▼

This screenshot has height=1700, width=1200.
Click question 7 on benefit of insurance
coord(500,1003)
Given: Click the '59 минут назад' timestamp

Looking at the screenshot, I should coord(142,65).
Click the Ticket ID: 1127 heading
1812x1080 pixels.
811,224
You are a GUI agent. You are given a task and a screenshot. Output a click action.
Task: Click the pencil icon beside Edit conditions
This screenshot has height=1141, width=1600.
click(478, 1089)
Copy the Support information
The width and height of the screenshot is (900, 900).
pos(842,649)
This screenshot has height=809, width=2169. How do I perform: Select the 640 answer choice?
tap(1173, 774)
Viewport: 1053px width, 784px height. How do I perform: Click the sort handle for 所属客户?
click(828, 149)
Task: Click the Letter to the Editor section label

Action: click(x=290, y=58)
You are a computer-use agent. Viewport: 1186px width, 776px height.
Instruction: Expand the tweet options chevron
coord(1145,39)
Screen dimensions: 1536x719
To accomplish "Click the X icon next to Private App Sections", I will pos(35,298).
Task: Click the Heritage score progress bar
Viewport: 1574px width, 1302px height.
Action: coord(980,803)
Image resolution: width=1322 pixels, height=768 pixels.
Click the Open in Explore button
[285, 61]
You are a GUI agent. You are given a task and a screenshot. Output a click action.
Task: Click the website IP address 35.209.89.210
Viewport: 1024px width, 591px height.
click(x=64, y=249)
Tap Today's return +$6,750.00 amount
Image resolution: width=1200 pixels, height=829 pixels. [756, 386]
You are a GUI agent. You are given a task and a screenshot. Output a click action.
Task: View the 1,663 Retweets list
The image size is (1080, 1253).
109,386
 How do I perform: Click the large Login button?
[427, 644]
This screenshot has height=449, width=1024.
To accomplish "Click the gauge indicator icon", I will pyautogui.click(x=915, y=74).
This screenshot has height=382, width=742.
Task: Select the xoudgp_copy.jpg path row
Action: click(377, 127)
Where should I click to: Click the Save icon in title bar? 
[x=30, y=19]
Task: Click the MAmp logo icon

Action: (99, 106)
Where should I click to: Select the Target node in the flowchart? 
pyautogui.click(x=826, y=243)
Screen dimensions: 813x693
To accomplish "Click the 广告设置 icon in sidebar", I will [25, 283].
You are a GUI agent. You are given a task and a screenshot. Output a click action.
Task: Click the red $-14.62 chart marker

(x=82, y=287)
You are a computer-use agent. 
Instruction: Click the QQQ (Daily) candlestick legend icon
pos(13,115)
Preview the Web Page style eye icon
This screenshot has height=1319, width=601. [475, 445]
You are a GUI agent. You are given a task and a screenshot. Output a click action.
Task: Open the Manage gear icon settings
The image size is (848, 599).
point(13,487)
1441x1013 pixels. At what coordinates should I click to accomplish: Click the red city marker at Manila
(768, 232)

▲

**How to complete this task:**
A verbatim reproduction of all the records above is the expected answer.

**Your solution:**
This screenshot has height=1700, width=1200.
Click question 7 on benefit of insurance
coord(500,1003)
Given: Click the '59 минут назад' timestamp

Looking at the screenshot, I should coord(142,65).
Click the Ticket ID: 1127 heading
1812x1080 pixels.
811,224
You are a GUI agent. You are given a task and a screenshot. Output a click action.
Task: Click the pencil icon beside Edit conditions
This screenshot has height=1141, width=1600.
click(478, 1089)
Copy the Support information
The width and height of the screenshot is (900, 900).
pos(842,649)
This screenshot has height=809, width=2169. How do I perform: Select the 640 answer choice?
tap(1173, 774)
Viewport: 1053px width, 784px height. How do I perform: Click the sort handle for 所属客户?
click(828, 149)
Task: Click the Letter to the Editor section label

Action: click(x=290, y=58)
You are a computer-use agent. Viewport: 1186px width, 776px height.
Instruction: Expand the tweet options chevron
coord(1145,39)
Screen dimensions: 1536x719
To accomplish "Click the X icon next to Private App Sections", I will pos(35,298).
Task: Click the Heritage score progress bar
Viewport: 1574px width, 1302px height.
Action: coord(980,803)
Image resolution: width=1322 pixels, height=768 pixels.
Click the Open in Explore button
[285, 61]
You are a GUI agent. You are given a task and a screenshot. Output a click action.
Task: Click the website IP address 35.209.89.210
Viewport: 1024px width, 591px height.
click(x=64, y=249)
Tap Today's return +$6,750.00 amount
Image resolution: width=1200 pixels, height=829 pixels. [756, 386]
You are a GUI agent. You are given a task and a screenshot. Output a click action.
Task: View the 1,663 Retweets list
The image size is (1080, 1253).
109,386
 How do I perform: Click the large Login button?
[427, 644]
This screenshot has height=449, width=1024.
To accomplish "Click the gauge indicator icon", I will pyautogui.click(x=915, y=74).
This screenshot has height=382, width=742.
Task: Select the xoudgp_copy.jpg path row
Action: click(377, 127)
Where should I click to: Click the Save icon in title bar? 
[x=30, y=19]
Task: Click the MAmp logo icon

Action: (99, 106)
Where should I click to: Select the Target node in the flowchart? 
pyautogui.click(x=826, y=243)
Screen dimensions: 813x693
To accomplish "Click the 广告设置 icon in sidebar", I will [25, 283].
You are a GUI agent. You are given a task and a screenshot. Output a click action.
Task: Click the red $-14.62 chart marker

(x=82, y=287)
You are a computer-use agent. 
Instruction: Click the QQQ (Daily) candlestick legend icon
pos(13,115)
Preview the Web Page style eye icon
This screenshot has height=1319, width=601. [475, 445]
You are a GUI agent. You are given a task and a screenshot. Output a click action.
Task: Open the Manage gear icon settings
The image size is (848, 599).
point(13,487)
1441x1013 pixels. At what coordinates should I click to accomplish: Click the red city marker at Manila
(768, 232)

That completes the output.